Weiterhin wird es Ihnen die Auswahl gravierend erleichtern, wenn Sie im Vorfeld schon die genauen Anforderungen, die Sie an das WordPress-Theme stellen, definieren können. Beispielsweise sollten Sie bei einem geplanten Online-Shop darauf achten, dass das Theme auf WooCommerce ausgerichtet ist.

4. Weitere Basisüberlegungen zum passenden Theme:

  • Möchten Sie einen Slider integrieren?
  • Falls Sie einen Blog planen: Wie funktional sind die Meta-Tags?
  • Benötigen sie Versionen in mehreren Sprachen? (Beispiel Plugin WPML)
  • Braucht Ihr Theme Sidebars und wie viele?
  • Haben Sie Bedarf an Widgets oder Shortcodes für Werbebanner oder Anzeigen?
  • Welche Formulare möchten Sie integrieren? Welche Filter?
  • Wie gestaltet sich Ihre Navigation? Benötigen Sie diese in erweiterter Form als Megamenü?
  • Welches Format benötigen Sie?
  • Was sollte Ihr Style vermitteln?
  • Welche Customizer-Optionen benötigen Sie?

5. Achtung! Sich nicht von den Demoseiten zu sehr fesseln lassen!

Selbstverständlich haben die Entwickler der WordPress Community ein Interesse daran, sich und Ihre Demobeispiele besonders gut in Szene zu setzen. Lassen Sie sich von diesen perfekt durchdesignten und durchoptimierten Webseiten nicht verrückt machen. Alles, was hier so optimiert abgestimmt ist, kann bei Ihrem Setup ein ganz anderes Ergebnis ausspielen.

6. Mobile Ansicht testen

Testen Sie im Vorfeld die Ansicht, die auf Smartphones „mobile first“ ausgegeben wird. Die einfachste Möglichkeit bietet hier das Entwickler-Tool Ihres Browsers.

7. Allgemein zugängliche Informationen nutzen

Ob Sie sich ein Tutorial auf YouTube anschauen (hier existieren einige, die Ihnen vielfältige Informationen zu den WordPress-Themes aufzeigen), sich Bewertungen anschauen oder in Foren weiterführend informieren, nutzen Sie diese Einblicke. Und nutzen Sie die Einblicke auf aussagekräftigeren Foren als die bei WordPress selbst. Sie können auf Support-Formen einzelner besonders engagierter Entwickler an wertvolle Informationen gelangen und hier auch eventuelle Fragen stellen (Presell Questions).

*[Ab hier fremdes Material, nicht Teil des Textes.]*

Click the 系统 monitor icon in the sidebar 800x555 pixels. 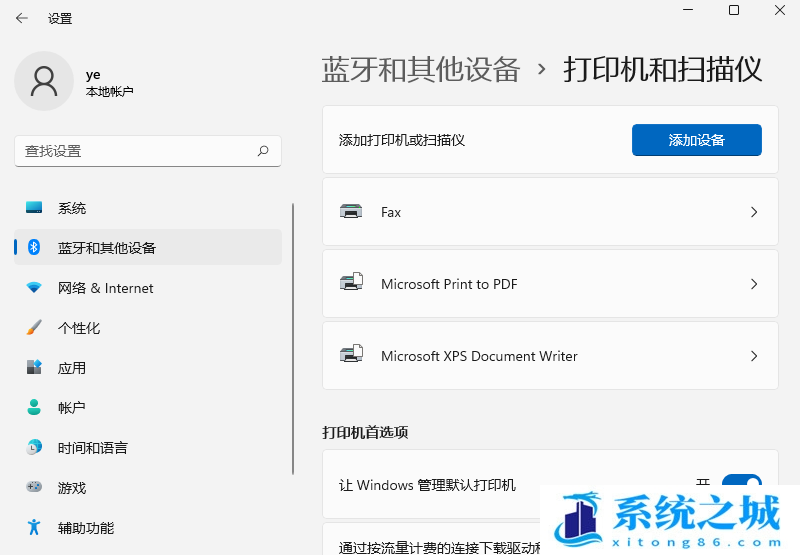pyautogui.click(x=35, y=208)
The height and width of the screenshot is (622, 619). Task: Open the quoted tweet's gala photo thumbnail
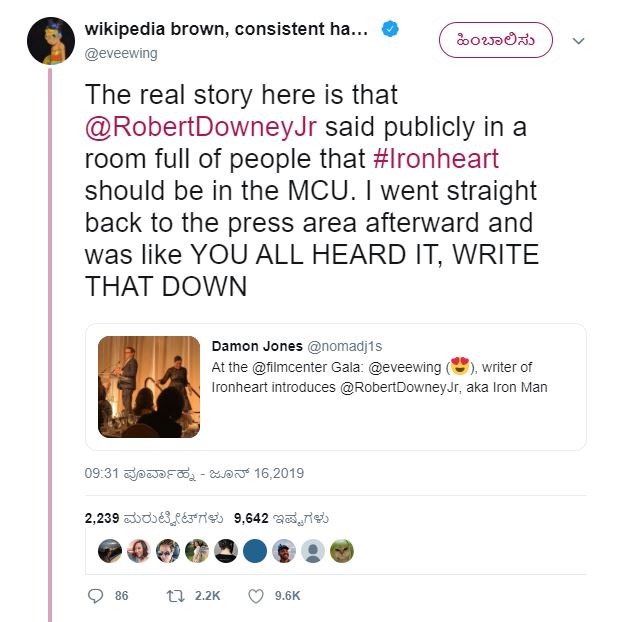pos(149,387)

8. „Last updated“ als Kriterium

Vor allem bei den kostenlosen Themes sollten Sie auf das Datum des des letzten Updates schauen. Tipp: Sollte dieses Update länger als sechs Monate zurückliegen, wählen Sie ein anderes mit einem neueren Datum! Eventuell ist es möglich, dass Sie über Google an einen Change Log kommen können, der Ihnen die gesamte Historie der Updates dieses Themes aufzeigen.

9. Open Source oder kostenpflichtiges Theme?

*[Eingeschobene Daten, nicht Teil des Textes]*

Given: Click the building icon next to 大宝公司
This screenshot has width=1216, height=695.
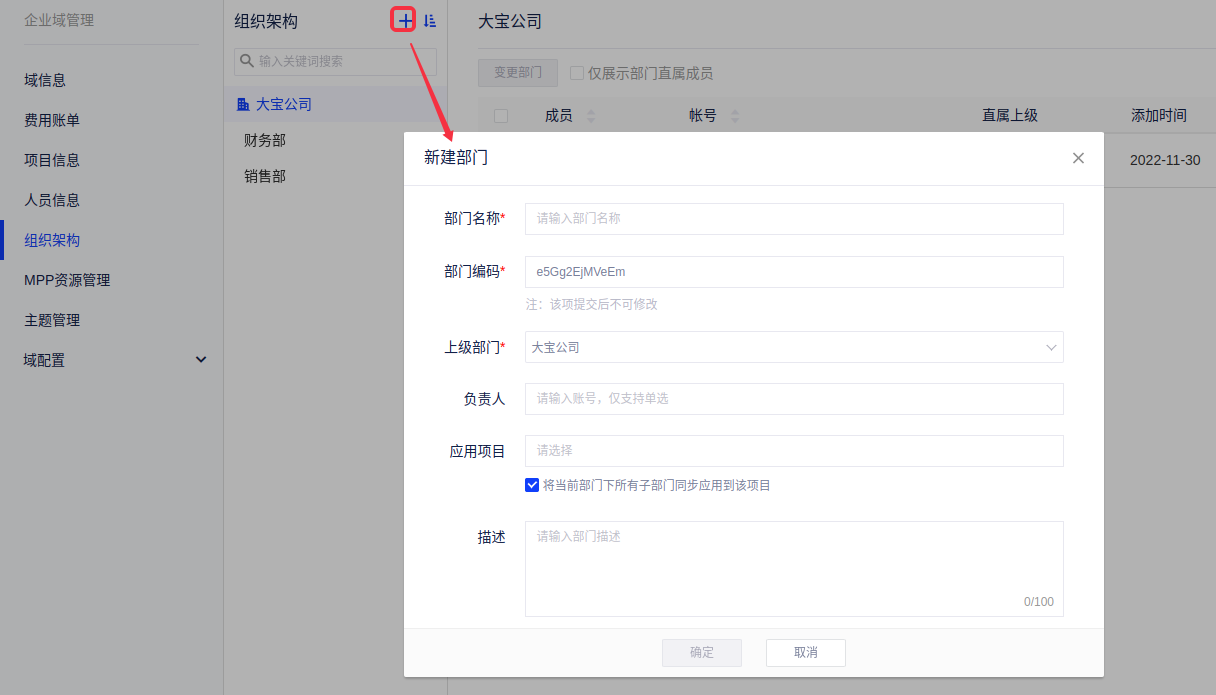Looking at the screenshot, I should (x=243, y=104).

Hier spielen wieder die Ziele Ihres Webauftritts eine entscheidende Rolle. Ebenfalls mit in diese Überlegung spielt mit ein, wie fit Sie allgemein in WordPress sind, denn bei den kostenpflichtigen WordPress-Themes haben Sie auch wesentlich mehr Möglichkeiten in der Gestaltung, die Sie auch zu nutzen wissen müssen. Planen Sie auch eine gewisse Zeit ein, in der Sie sich in das Theme einarbeiten. Auch Grundkenntnisse in CSS und PHP sind von Vorteil.

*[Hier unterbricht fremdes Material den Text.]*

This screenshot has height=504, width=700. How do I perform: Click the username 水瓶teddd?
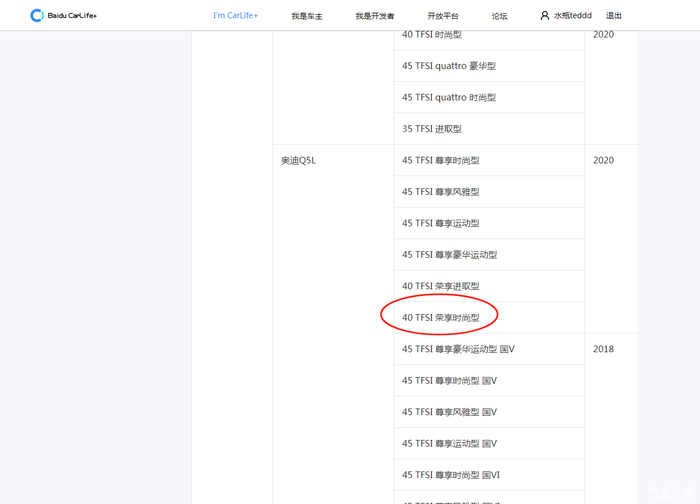[573, 16]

Ein kostenpflichtiges Theme bietet Ihnen aber zudem eine Support-Garantie, eigene Erklärvideos und Hilfestellungen durch die Community. Auch Pagebuilder sind oft inklusive und teilweise sogar Demo-Inhalte zum Importieren.

Die kostenlosen Open-Source-Themes bieten teilweise auch schon erstaunliche Möglichkeiten in der kostenlosen Version, die man mit kostenpflichtigen Erweiterungen jederzeit ergänzen kann.

10. Bevor Sie online gehen

Wir können Ihnen aus Erfahrung immer wieder ans Herz legen, dass Sie Ihren Webauftritt auf Herz und Nieren prüfen, bevor Sie online gehen. WordPress selbst gibt Ihnen hier Testumgebungen vor, die Sie als lokale Webserver-Umgebung auf Ihrem Rechner installieren können.

Sollte das Theme nicht in Ihrem Sinne ausgewiesen werden, müssen Sie ein wenig Mut aufbringen ~ und es ändern!